Metode padat dapat digunakan untuk metode kloning, untuk menumbuhkan protoplas stelah diisolasikan, untuk menumbuhkan planlet dari protokormus stelah dipindahkan dari suspensi sel, dan untuk menumbuhkan planlet dari prtoplas yang sudah difusikan (digabungkan).
Ø  Metode Cair(Liquid Metho)
Penggunaan metode cair ini kurang praktis dibandingkan dengan metode padat, karena untuk menumbuhkan kalus langsung dari ekspaln sangat sulit sehingga keberhasilannya sangat kecil dan hana tanaman-tanaman tertentu yang dapat berhasil.

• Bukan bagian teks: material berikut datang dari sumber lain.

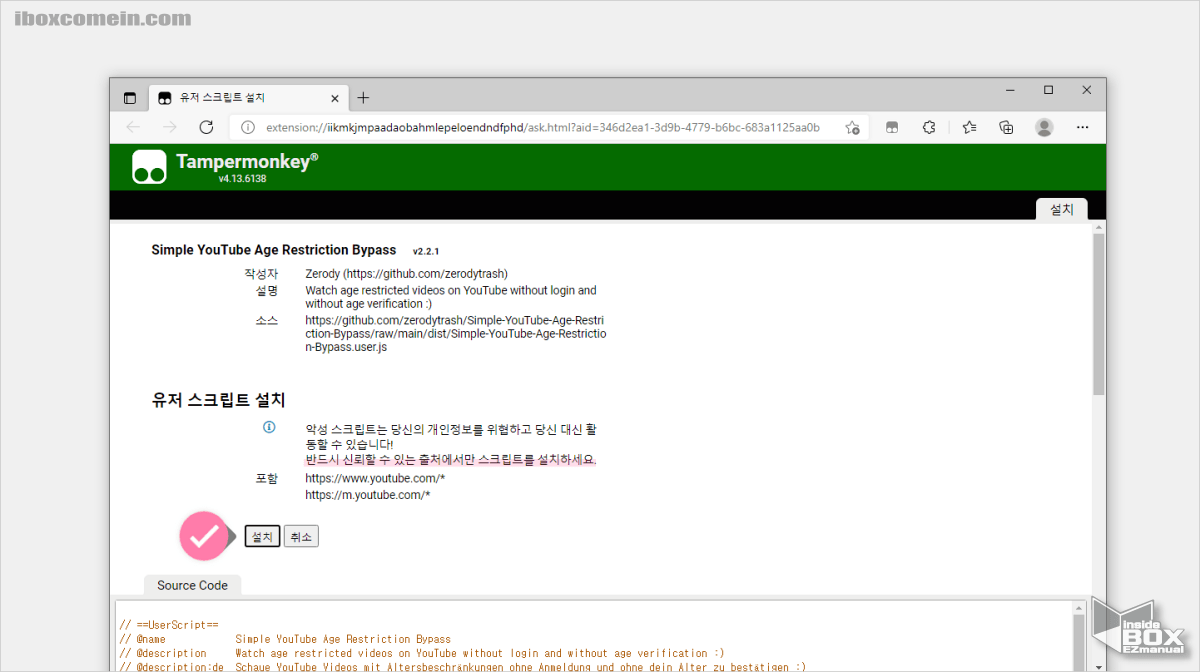Screen dimensions: 1200x672
Task: Click the tab actions icon beside the tabs
Action: click(130, 97)
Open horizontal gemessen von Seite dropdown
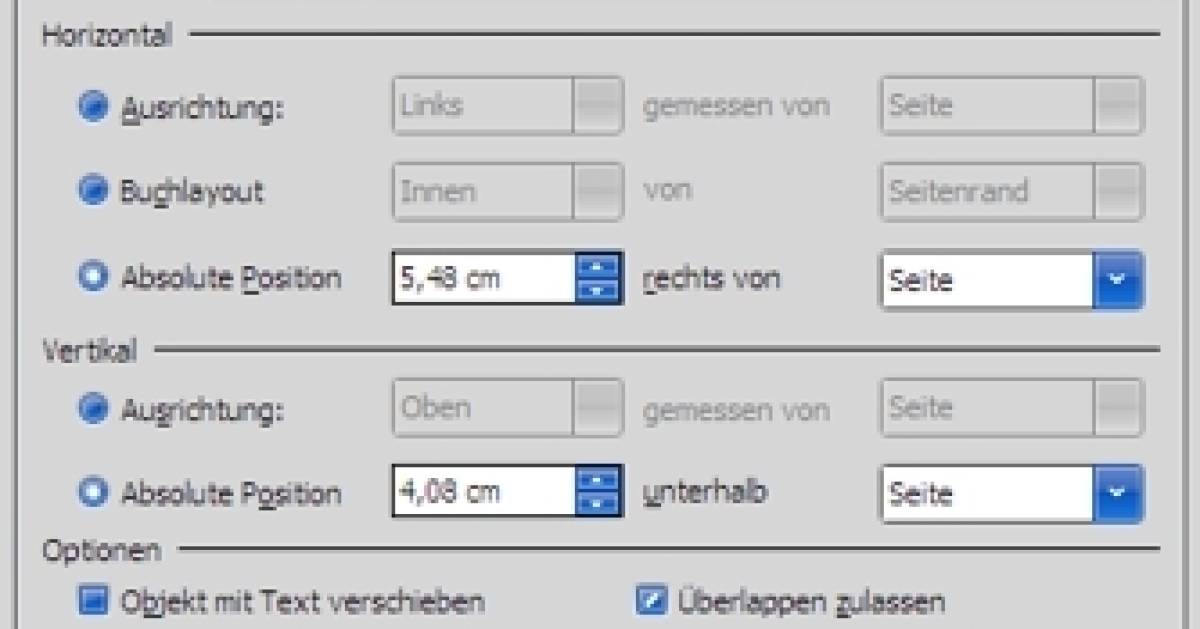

Oleh karena itu, penggunaan media cair lebih ditekankan untuk suspensi sel, yaitu untuk menumbuhkan plb (prtocorm like bodies). Dari protokormus ini nantinya dapat tumbuh menjadi planlet apabila dipindahkan kedalam media padat yang sesuai.
Pembuatan media cair jauh lebih cepat daripada media padat, karena kita tidak perlu memanaskannya untuk melarutkan agar-agar. Media cair juga tidak memerlukan zat pemadat sehingga keadaannya tetap berupa larutan nutrein.

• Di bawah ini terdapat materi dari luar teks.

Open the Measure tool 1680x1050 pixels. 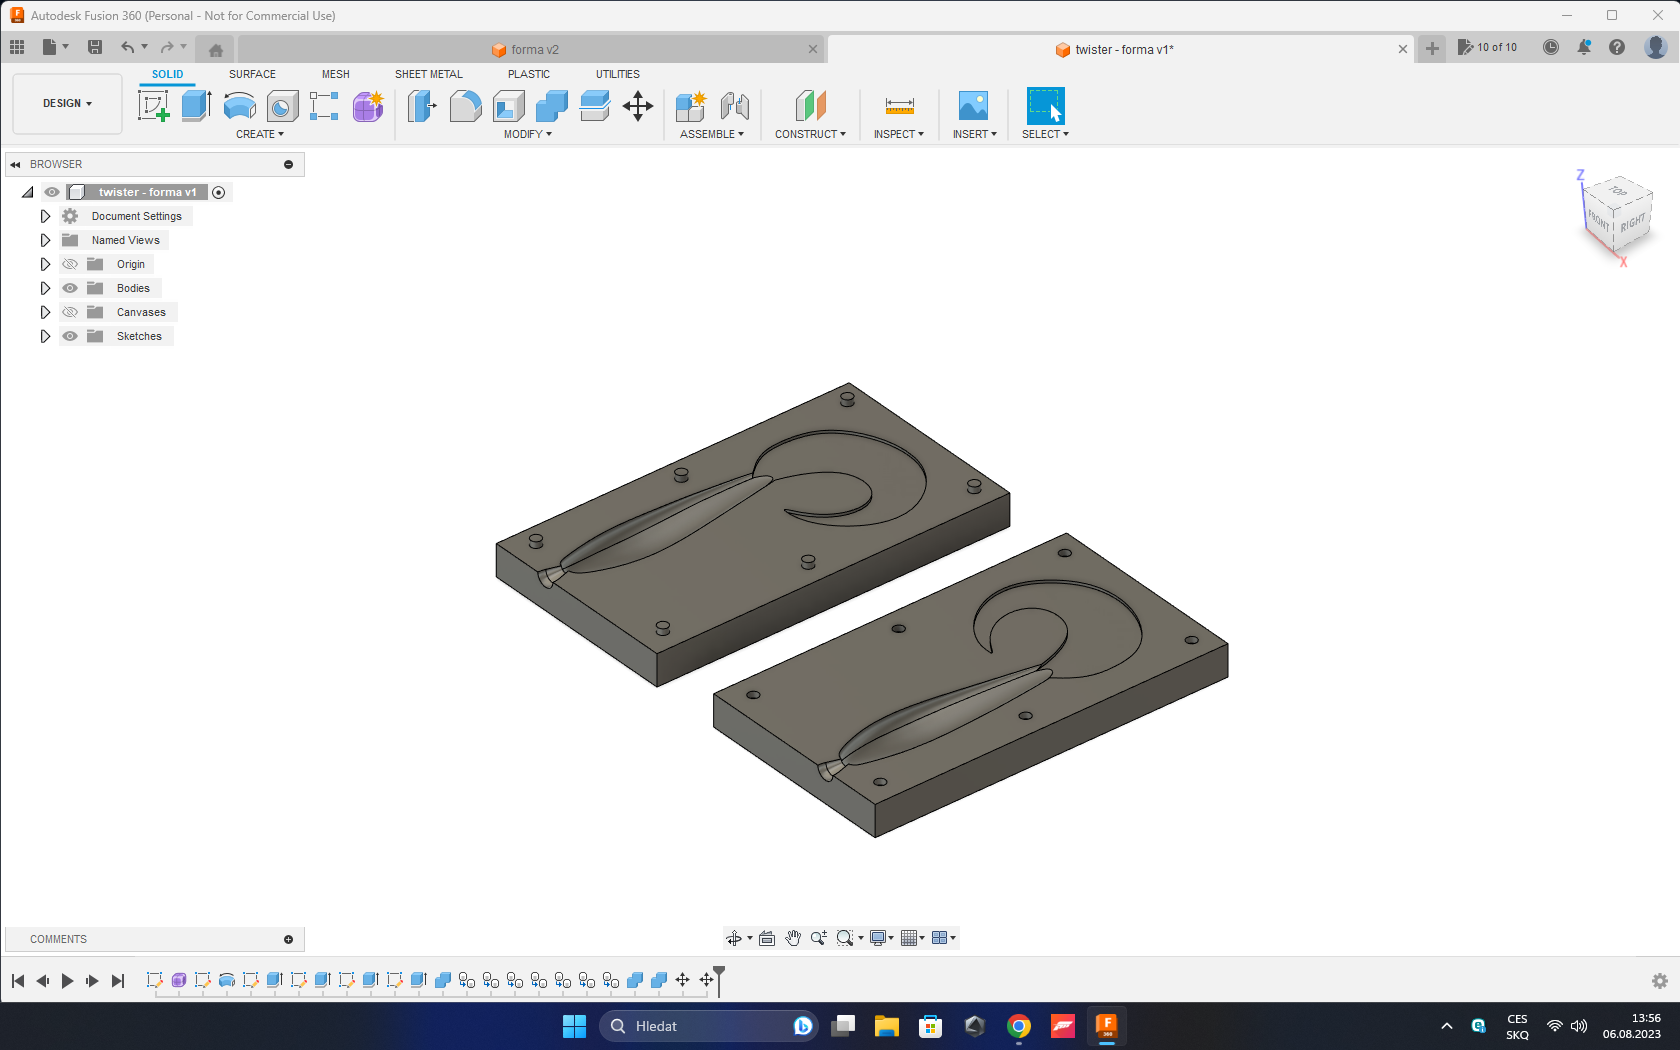click(899, 106)
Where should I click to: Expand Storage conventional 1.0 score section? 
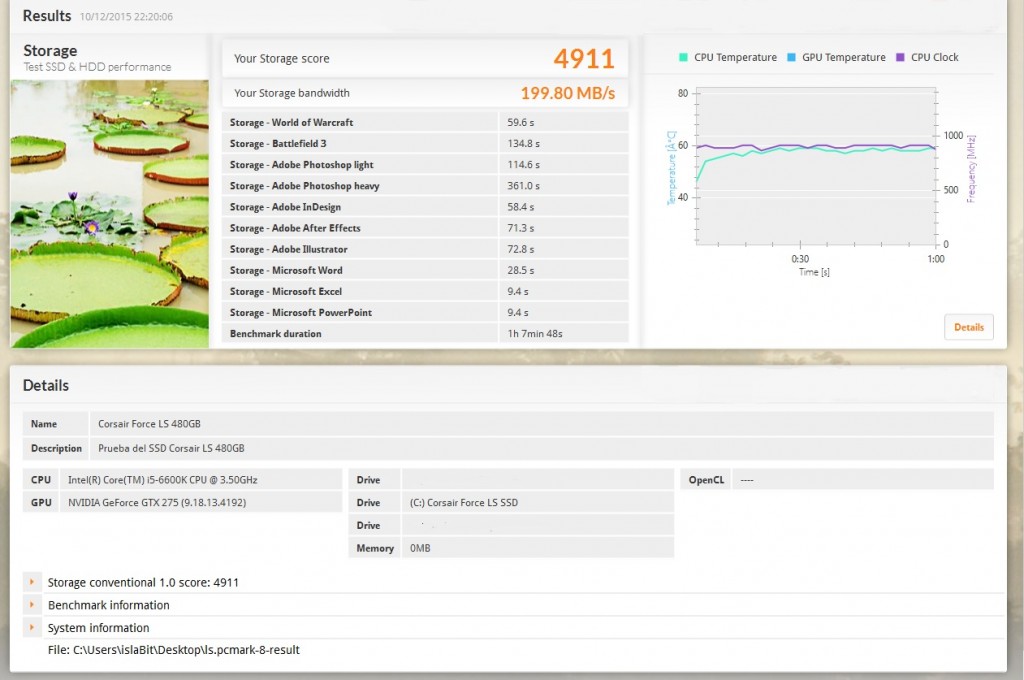tap(33, 582)
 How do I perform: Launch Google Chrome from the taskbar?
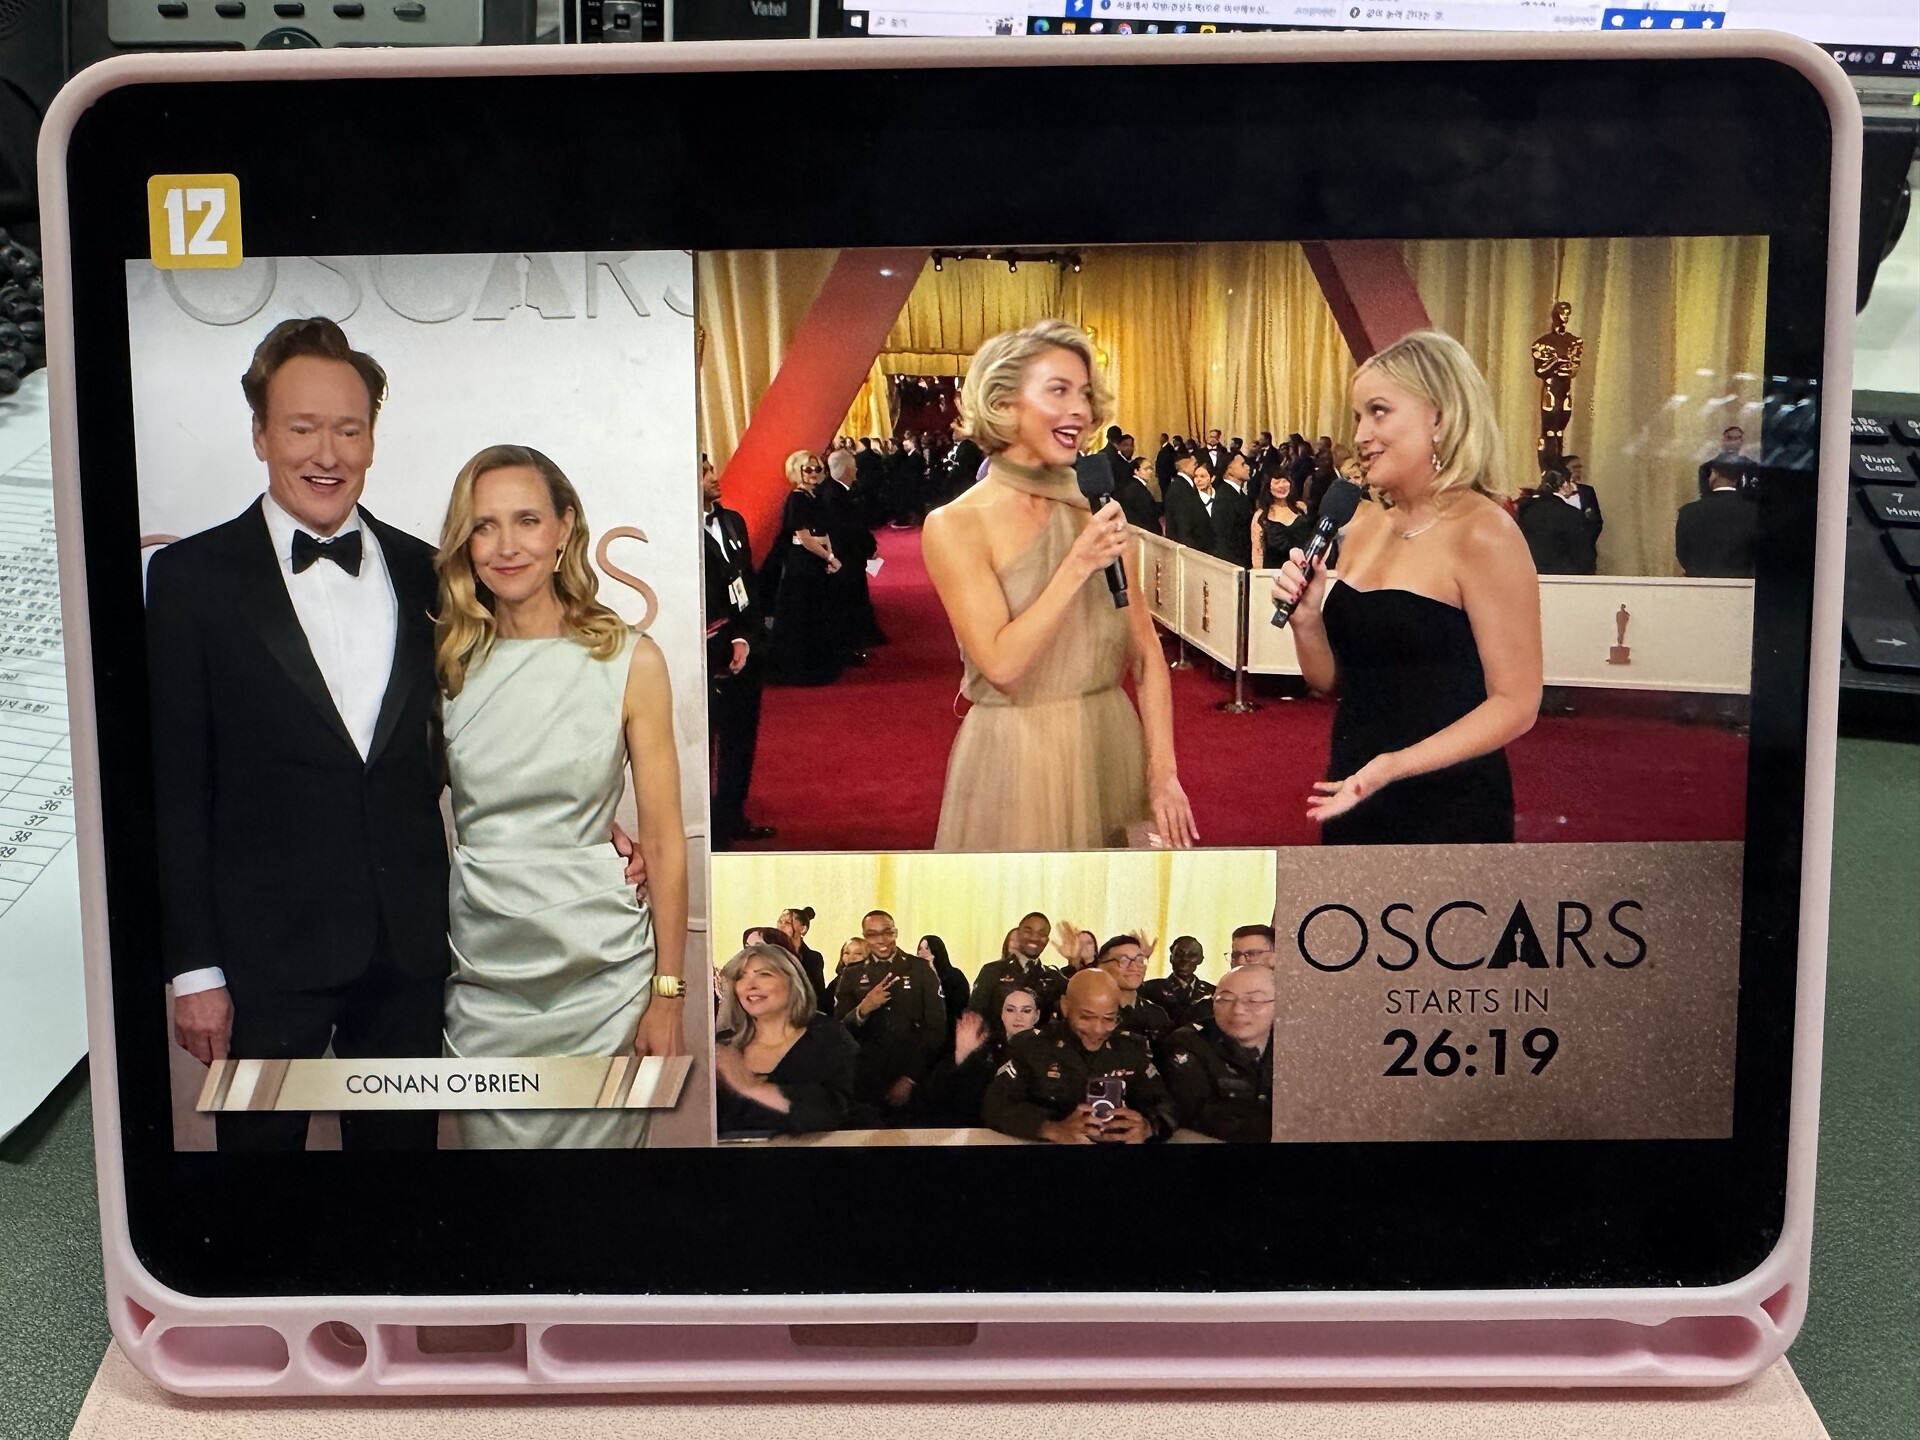(x=1125, y=30)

2.      Dilihat dari Bahan atau Eksplan yang Dipakai
      Bila dilihat dari macam bahan yang digunakan, maka metode kultur jaringan yang telah dikenal sekarang antara lain adalah:
Ø  Kultur meristem.
Ø  Kultur antera
Ø  Kultur endosperma
Ø  Kultur suspensi sel
Ø  Kultur protoplas
Ø  Kultur embrio
Ø  Kultur spora
Dan lain-lain
3.      Dilihat dari Cara Pemeliharaan

       Eksplan yang telah ditanam, agar dapat tumbuh menjadi kalus dan kemudian menjadi planlet, membutuhkan pemeliharaan yang rutin dan tepat. Artinya, eksplan atau kalus yang sudah waktunya untuk dipindahkan ke dalam media tanam yang baru harus segera dilaksanakan, tidak boleh sampai terlambat. Pemindahan yang terlambat dapat menyebabkan pertumbuahn eksplan atau kalus dapat terhenti atau dapat mengalami brownig atau terkontaminasi oleh jamur atau bakteri.

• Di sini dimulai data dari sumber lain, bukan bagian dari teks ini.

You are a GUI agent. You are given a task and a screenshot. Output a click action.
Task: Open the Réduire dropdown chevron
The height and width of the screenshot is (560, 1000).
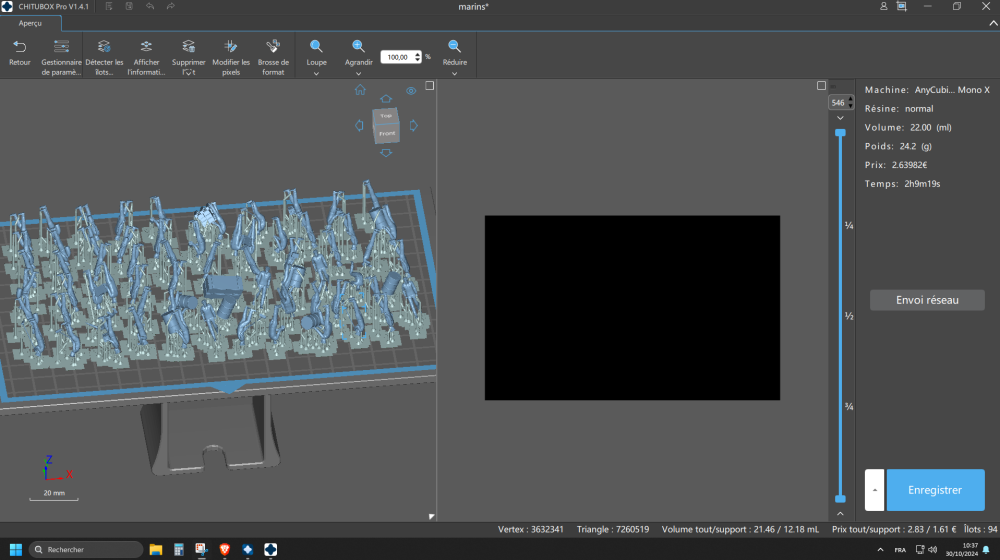[454, 73]
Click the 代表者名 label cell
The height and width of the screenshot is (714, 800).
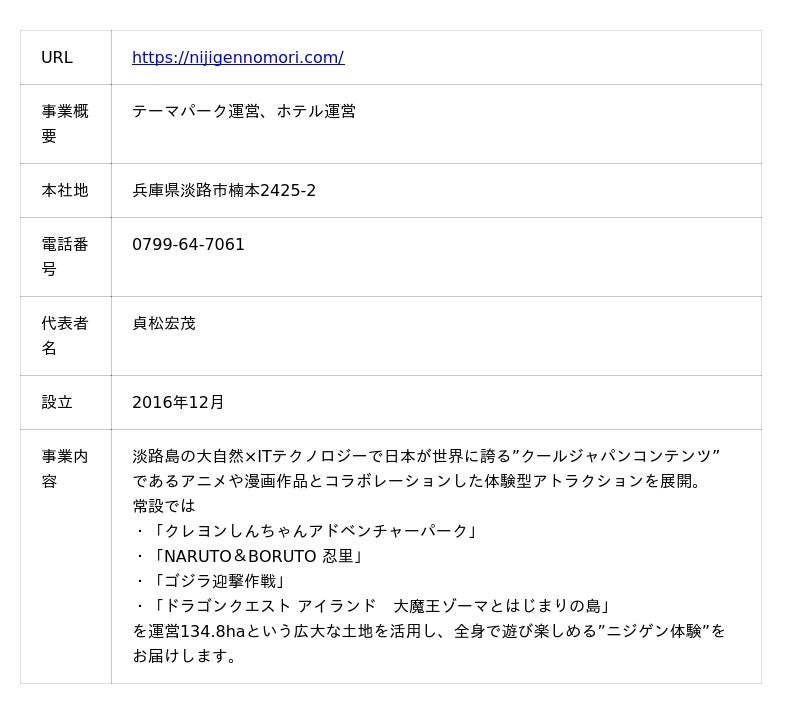click(x=65, y=336)
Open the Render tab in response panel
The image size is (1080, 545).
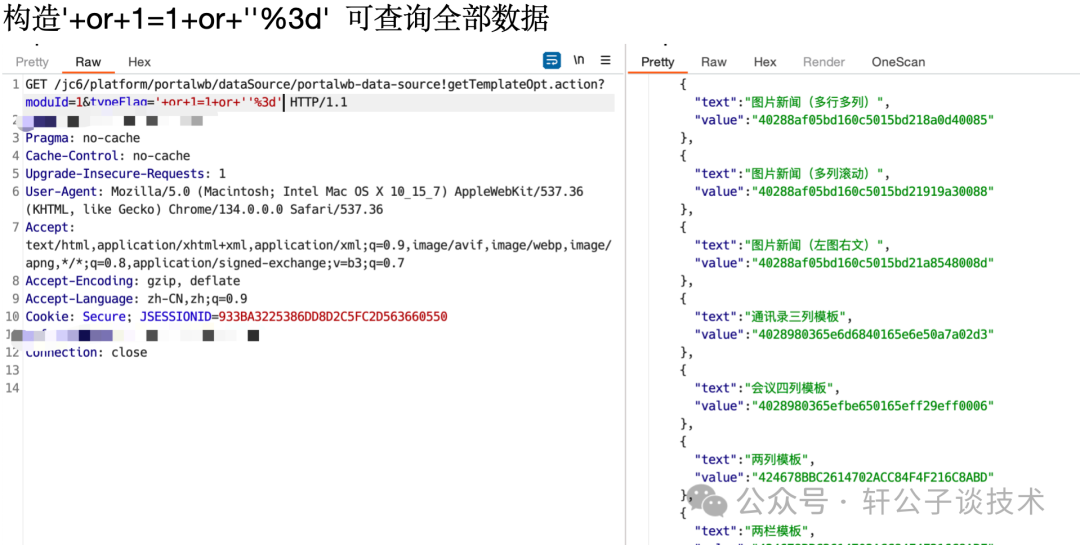pos(824,62)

2.8 Tahapan dalam kultur jaringan
1.      Inisiasi Kultur
Tujuan utama dari propagasi secara in-vitro tahap ini adalah pembuatan kultur dari eksplan yang bebas mikroorganisme serta inisiasi pertumbuhan baru (Wetherell, 1976). Ini mengusahakan kultur yang aseptik atau aksenik. Aseptik berarti bebas dari mikroorganisme, sedangkan aksenik berarti bebas dari mikroorganisme yang tidak diinginkan. Dalam tahap ini juga diharapkan bahwa eksplan yang dikulturkan akan menginisiasi pertumbuhan baru, sehingga akan memungkinkan dilakukannya pemilihan bagian tanaman yang tumbuhnya paling kuat,untuk perbanyakan (multiplikasi) pada kultur tahap selanjutnya (Wetherell, 1976).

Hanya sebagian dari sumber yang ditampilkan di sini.